-- Opening Marker --
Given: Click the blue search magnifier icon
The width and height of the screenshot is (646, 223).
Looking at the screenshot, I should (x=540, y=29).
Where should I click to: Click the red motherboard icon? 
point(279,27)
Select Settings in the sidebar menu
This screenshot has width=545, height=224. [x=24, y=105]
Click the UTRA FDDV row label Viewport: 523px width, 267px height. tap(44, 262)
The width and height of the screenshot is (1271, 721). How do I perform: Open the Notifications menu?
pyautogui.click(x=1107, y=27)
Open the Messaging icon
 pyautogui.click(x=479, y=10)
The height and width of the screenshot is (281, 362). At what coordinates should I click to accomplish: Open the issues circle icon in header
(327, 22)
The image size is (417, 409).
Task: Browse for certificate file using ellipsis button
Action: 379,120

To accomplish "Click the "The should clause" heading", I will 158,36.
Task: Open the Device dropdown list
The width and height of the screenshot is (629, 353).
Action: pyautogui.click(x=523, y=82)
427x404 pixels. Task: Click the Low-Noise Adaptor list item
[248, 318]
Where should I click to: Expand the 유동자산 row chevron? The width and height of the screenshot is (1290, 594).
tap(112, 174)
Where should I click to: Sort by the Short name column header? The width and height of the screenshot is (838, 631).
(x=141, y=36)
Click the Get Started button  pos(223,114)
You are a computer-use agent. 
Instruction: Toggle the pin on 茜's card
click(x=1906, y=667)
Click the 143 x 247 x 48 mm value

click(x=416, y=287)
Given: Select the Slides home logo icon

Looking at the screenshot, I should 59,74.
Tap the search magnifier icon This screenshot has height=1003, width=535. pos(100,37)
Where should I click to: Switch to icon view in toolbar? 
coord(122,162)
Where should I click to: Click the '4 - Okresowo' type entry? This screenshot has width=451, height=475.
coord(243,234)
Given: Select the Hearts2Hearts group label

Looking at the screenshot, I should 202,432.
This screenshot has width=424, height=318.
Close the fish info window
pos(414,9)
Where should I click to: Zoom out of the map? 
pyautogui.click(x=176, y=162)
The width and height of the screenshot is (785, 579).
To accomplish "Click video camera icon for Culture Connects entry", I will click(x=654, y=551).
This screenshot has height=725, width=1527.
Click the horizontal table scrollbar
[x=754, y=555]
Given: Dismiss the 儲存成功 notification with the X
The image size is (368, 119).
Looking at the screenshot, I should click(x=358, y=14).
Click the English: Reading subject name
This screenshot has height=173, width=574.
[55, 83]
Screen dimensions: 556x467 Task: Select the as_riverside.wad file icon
-- Closing Marker --
Reproduce the entire listing above exactly, leaving nothing out.

*Response to the exercise:*
Given: Click the blue search magnifier icon
The width and height of the screenshot is (646, 223).
Looking at the screenshot, I should (x=540, y=29).
Where should I click to: Click the red motherboard icon? 
point(279,27)
Select Settings in the sidebar menu
This screenshot has width=545, height=224. [x=24, y=105]
Click the UTRA FDDV row label Viewport: 523px width, 267px height. tap(44, 262)
The width and height of the screenshot is (1271, 721). How do I perform: Open the Notifications menu?
pyautogui.click(x=1107, y=27)
Open the Messaging icon
 pyautogui.click(x=479, y=10)
The height and width of the screenshot is (281, 362). At what coordinates should I click to accomplish: Open the issues circle icon in header
(327, 22)
The image size is (417, 409).
Task: Browse for certificate file using ellipsis button
Action: 379,120

To accomplish "Click the "The should clause" heading", I will 158,36.
Task: Open the Device dropdown list
The width and height of the screenshot is (629, 353).
Action: pyautogui.click(x=523, y=82)
427x404 pixels. Task: Click the Low-Noise Adaptor list item
[248, 318]
Where should I click to: Expand the 유동자산 row chevron? The width and height of the screenshot is (1290, 594).
tap(112, 174)
Where should I click to: Sort by the Short name column header? The width and height of the screenshot is (838, 631).
(x=141, y=36)
Click the Get Started button  pos(223,114)
You are a computer-use agent. 
Instruction: Toggle the pin on 茜's card
click(x=1906, y=667)
Click the 143 x 247 x 48 mm value

click(x=416, y=287)
Given: Select the Slides home logo icon

Looking at the screenshot, I should 59,74.
Tap the search magnifier icon This screenshot has height=1003, width=535. pos(100,37)
Where should I click to: Switch to icon view in toolbar? 
coord(122,162)
Where should I click to: Click the '4 - Okresowo' type entry? This screenshot has width=451, height=475.
coord(243,234)
Given: Select the Hearts2Hearts group label

Looking at the screenshot, I should 202,432.
This screenshot has width=424, height=318.
Close the fish info window
pos(414,9)
Where should I click to: Zoom out of the map? 
pyautogui.click(x=176, y=162)
The width and height of the screenshot is (785, 579).
To accomplish "Click video camera icon for Culture Connects entry", I will click(x=654, y=551).
This screenshot has height=725, width=1527.
Click the horizontal table scrollbar
[x=754, y=555]
Given: Dismiss the 儲存成功 notification with the X
The image size is (368, 119).
Looking at the screenshot, I should click(x=358, y=14).
Click the English: Reading subject name
This screenshot has height=173, width=574.
[55, 83]
Screen dimensions: 556x467 Task: Select the as_riverside.wad file icon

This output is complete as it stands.